10.05.2009


motto




i promise.
you'll find it here.
no journal is forgotten.




MOTTO BERLIN
Skalitzerstr. 68,
Im Hinterhof
10997 Berlin



"where books are burned,
in the end people will burn"

henrich heine, 1820


i came to motto
to meet anne schwalbe
an incredible photographer
who lives & works in berlin.

motto is a special place.
its a cornucopia of words & ideas
stacks, drawers, cabinets stuffed
with bounded mags & journals.

the storekeeper,
with a computer on her lap,
just sits on a metal fold-up
chair in the corner.
paper all around.
no desk.

meanwhile, i found myself
absorbing the whole situation
touching each cover ever so gently.
passing my fingers across titles
I had never heard of, as if
they might disappear.

i was so happy that they
were there, if only for a moment.
that someone spent time to make
even that one issue.


i left motto
thinking about something
i had visited only the day before.
Micha Ullman's memorial of the
1933 nazi book burnings.
powerful, simple.
haunting.

a window looking
into a subterranean room
of empty bookshelves

9 comments:

miss milki said...

It sounds fabulous! If I'm ever in Berlin again I'll have to remember to go there.

The romantic query letter and the happy-ever-after said...

There is something to be said of taste that inspire as seen through the eyes of one with a cultivated eye, unfortunately I’m not the one best able to say it but I’ll say this. You my dear have an eye for the divine. I will follow with interest and appreciation.
All my very best,
Simone

Kristin said...

Lovely post.

Fahrenheit 451 by Ray Bradbury is one of my favorites!

anette said...

sometimes, when we are driving to school by bicycle, we always cross bebelplatz and i c'ant stop praising my 7 year old daughter the advantage of our history breathing morning route but rarely there is time enough to have another look into the window.

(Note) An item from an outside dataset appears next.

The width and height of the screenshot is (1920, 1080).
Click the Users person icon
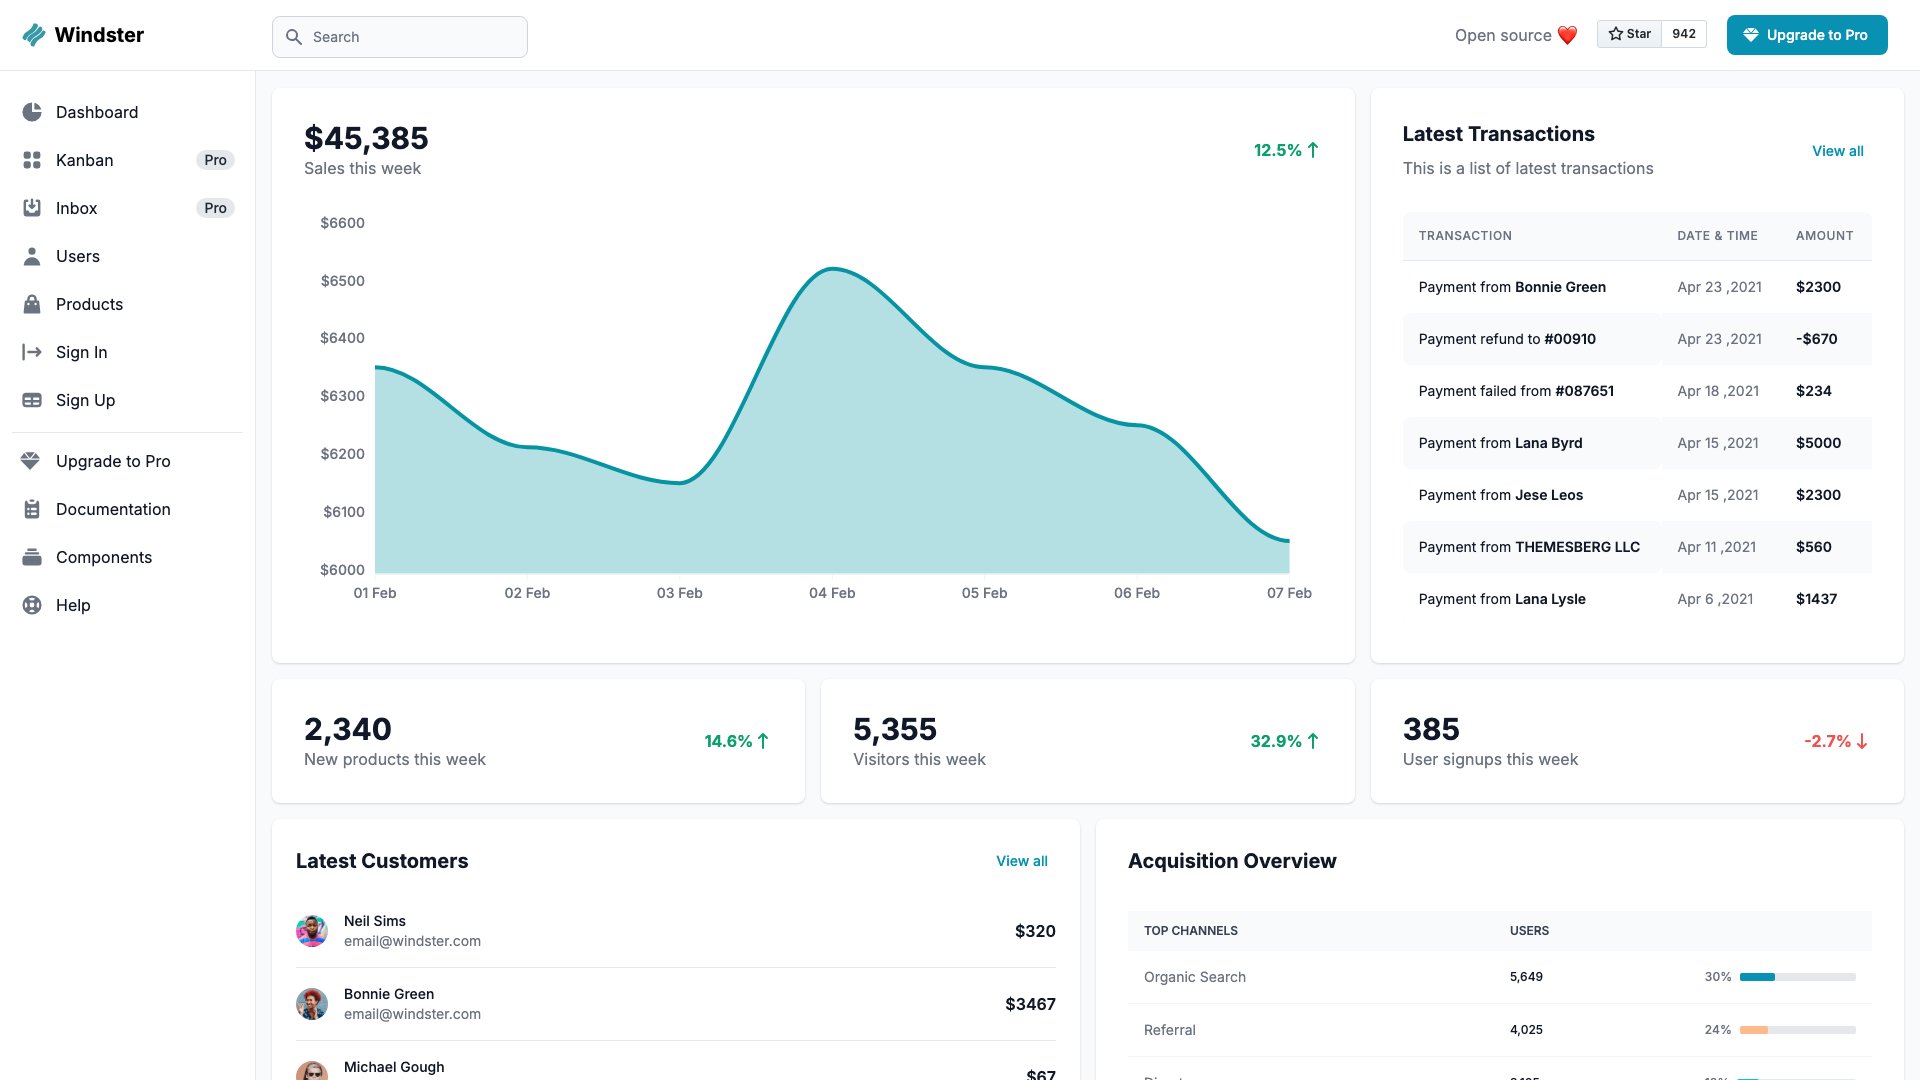(x=31, y=256)
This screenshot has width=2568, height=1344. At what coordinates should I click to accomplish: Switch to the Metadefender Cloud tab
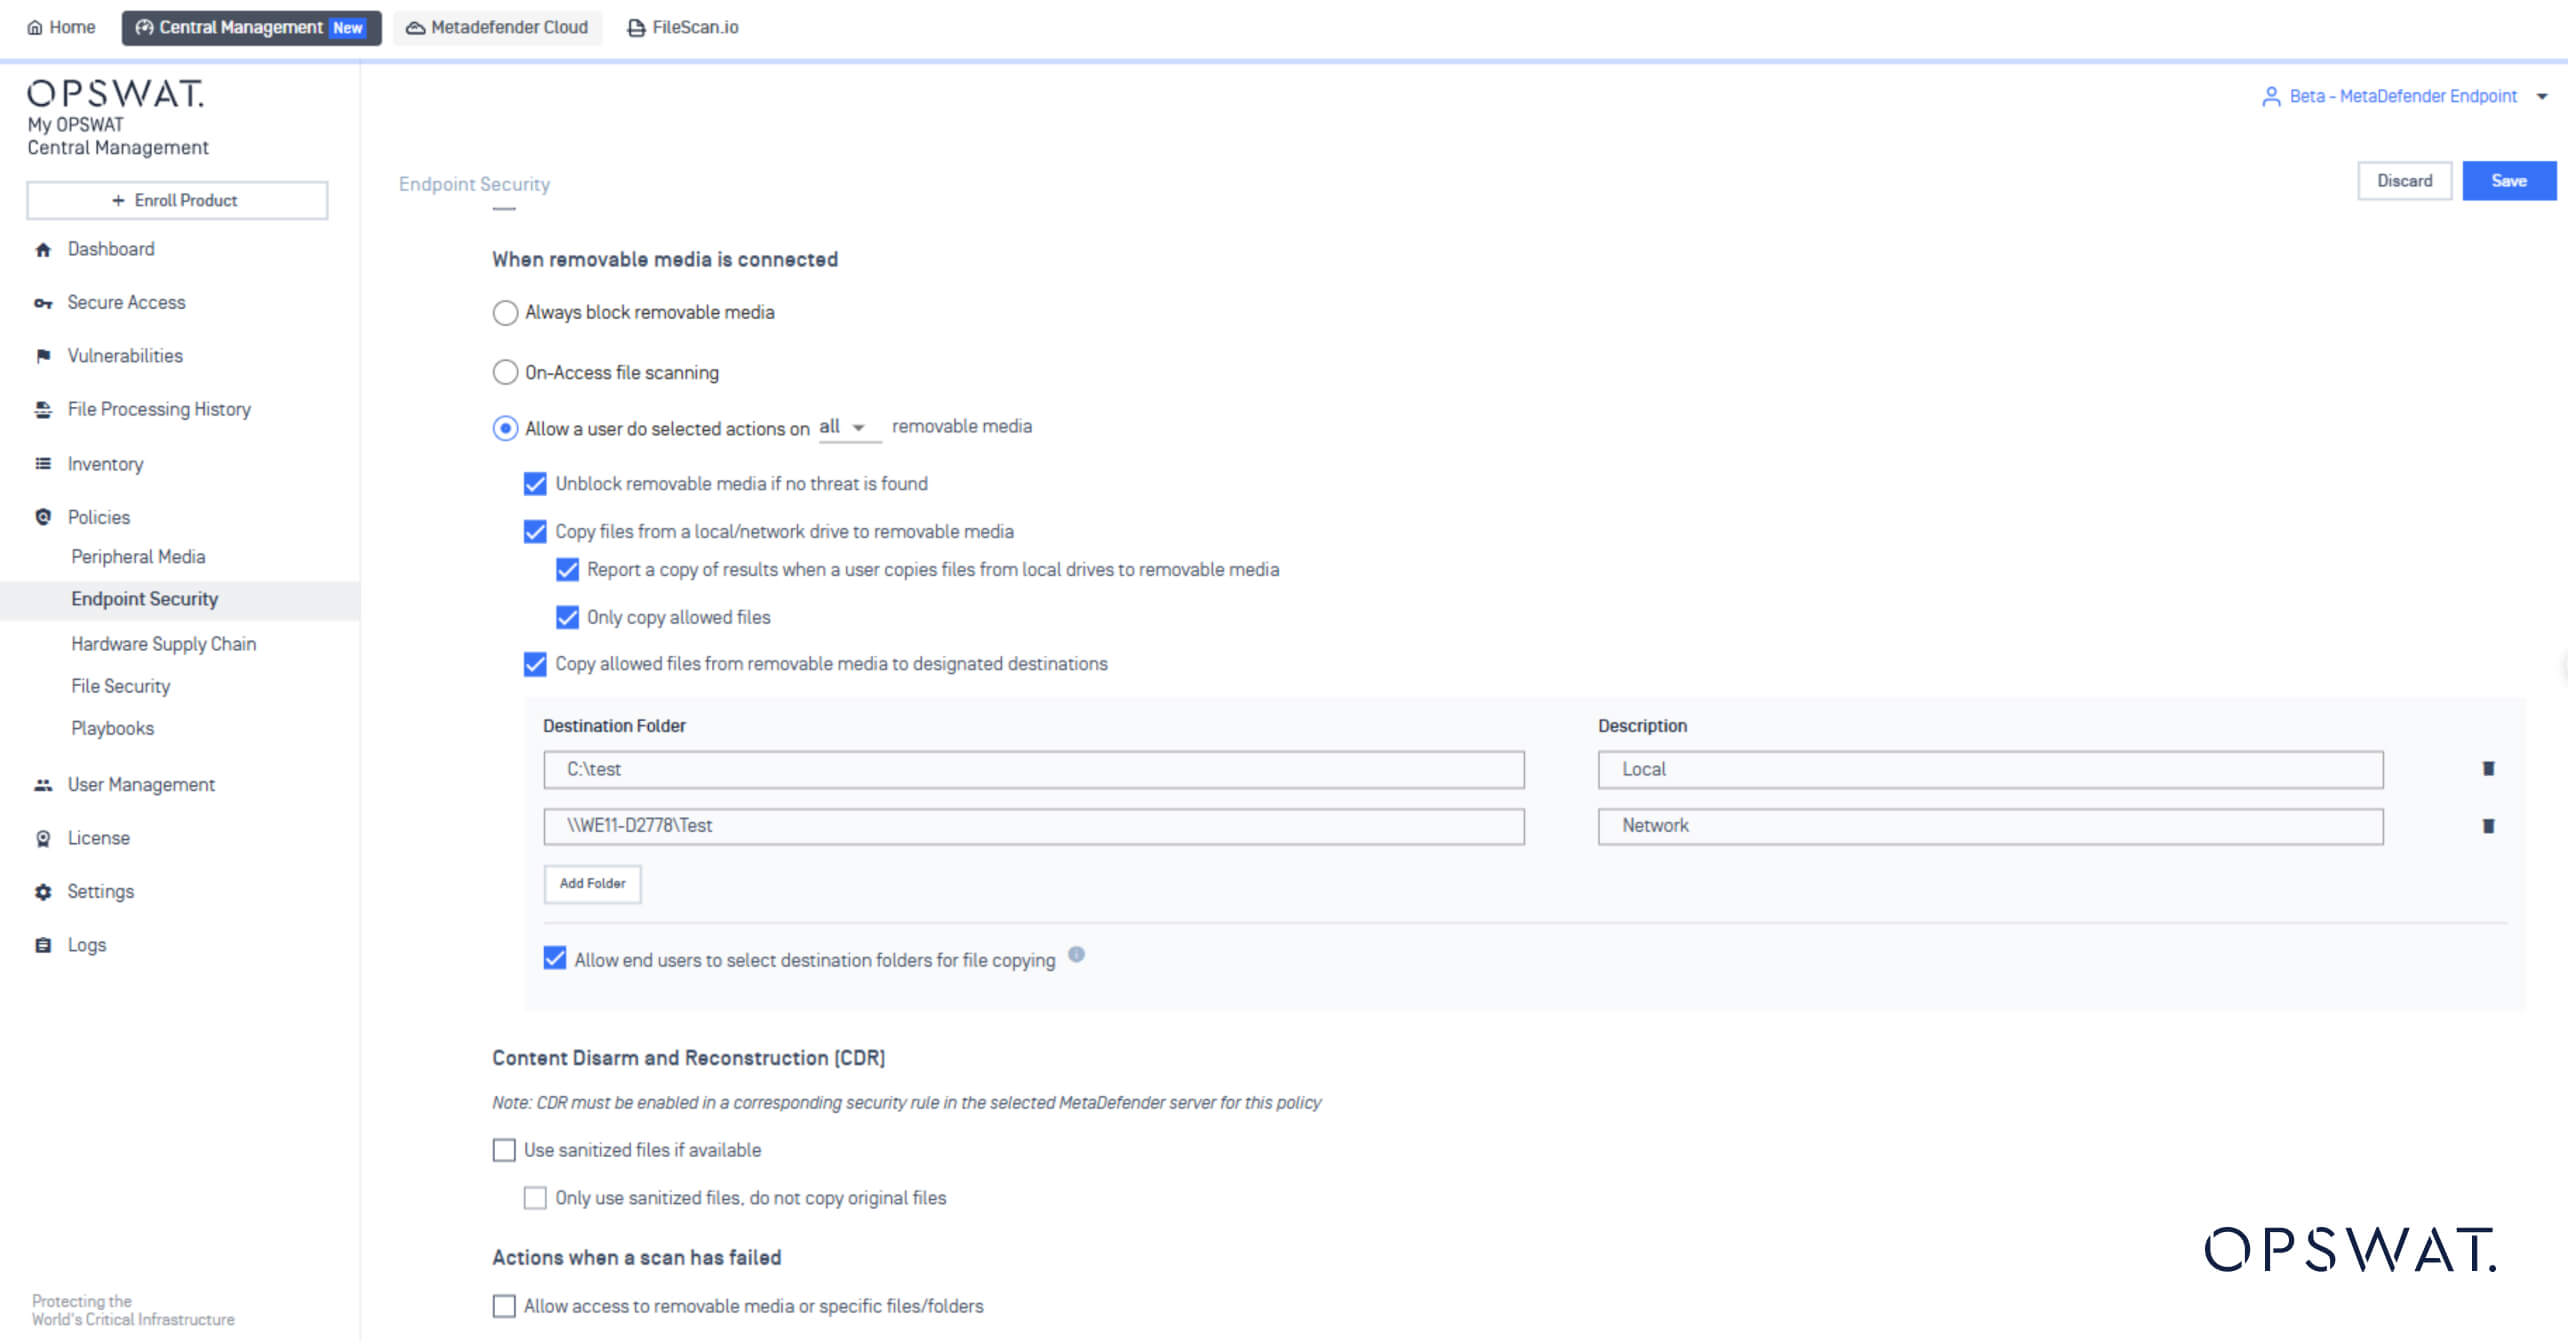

i need to find out about the motto bookshop soon.

thanks again

Unknown said...

so strong!

Marion said...

I love that place in Berlin !
Wish I could go back there soon...

Anonymous said...

I remember seeing that window in the ground when I visited Berlin back in 2001; & I remember being struck by how much history was recognized and visible and purposefully integrated into the daily life of that city. Like Kathe Kollwitz's mother with her dying son in the small building on the main street, with the snow falling onto it through the skylight. Seeing everything so marked, it made me feel brave and even hopeful about the future -- even though all these memorials were also evidence of our capacity for inhumanity, evidence that we may really be ultimately self-destructive. But then, appreciating that makes gestures like these seem even braver.

-- Marina

Nor said...

http://www.truth-beauty-cock.blogspot.com/

This is the link to 'Sometimes I Just Need Quiet' zine in blog form. By photographer Samuel Hodge.

Beautiful pictures. Beautiful zine. Beautiful post.

:)

radioisfree said...

how different an experience at motto must be, compared to say, barnes&noble/borders - further proof of the homogenization of culture and life in america.